_Required tasks_
1 - In the passage about the volcano on Montserrat, at one point how often was the volcano erupting?
2 - Name every person who appears by name in the passage about the volcano on Montserrat.
3 - Resume the passage about Travers's trip to volcano-struck Montserrat, picking up right after its final sentence.

╭─ Text for analysis

Now she boarded a flight to Miami, en route to join Walsh and Huertas in Montserrat. It was July. The volcano was erupting regularly, every twelve hours at one point, producing a fireball of ash and rock that might have been a thing of beauty had it not also been a force of ghastly destruction. Members of the British press who had made their way to the island departed mid-way through the month to cover the death of Princess Diana, herself an animal activist.

Against the exodus, Travers arrived toting pallets of donated dog food transported for free by a cargo company in return for her promise of good press.

╰─
╭─ Source data

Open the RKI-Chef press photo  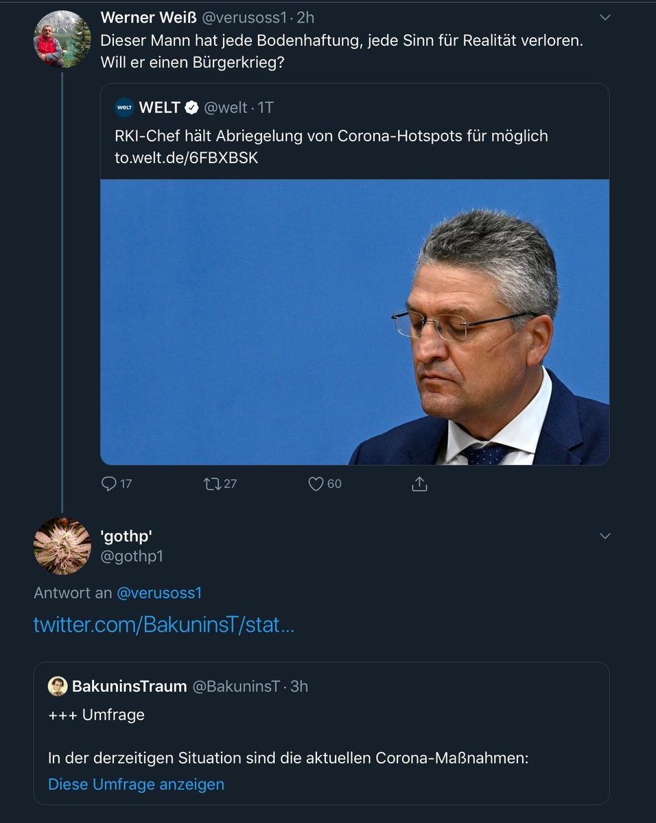[355, 322]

╰─

_Task results_
1 - Every twelve hours.

2 - Walsh, Huertas, Princess Diana, Travers

3 -
Like Walsh, Travers was an improviser. She worked her way into the good graces of a helicopter pilot in the employ of volcanologists. After his day’s work was done, he would take her up to surveil for animals. She learned to find cattle by scanning for swimming pools, where the animals gathered to lap ash-feathered water. “It was like the animals were up to their necks in snow, gray snow,” she later recalled. Donkeys were often in the worst shape. The helicopter brought her to one donkey whose legs were burned to its knees and barely able to stand. Travers applied Furacin, an equine antibiotic ointment. They loaded the donkey into the helicopter and flew it to a property with a makeshift heliport. There, the donkey joined other wounded animals — dogs, cats, goats, tortoises — biding time in a quickly crowding space until they could be relocated.

During rescues, members of Governor Savage’s Royal Montserrat Defense Services sent word through island-wide PA systems: “If I say get out, it may be your only chance to get out.” At times, she needed no alarm. Driving through Plymouth one day, she heard a boom. She looked up to see a rising cloud of smoke and ash. A haze descended. The falling ash covered the window. The island turned a new and deeper gray. This might not be successful, Travers thought as they motored north. She leaned back in her seat, listened to the windshield wipers, and said Hail Marys.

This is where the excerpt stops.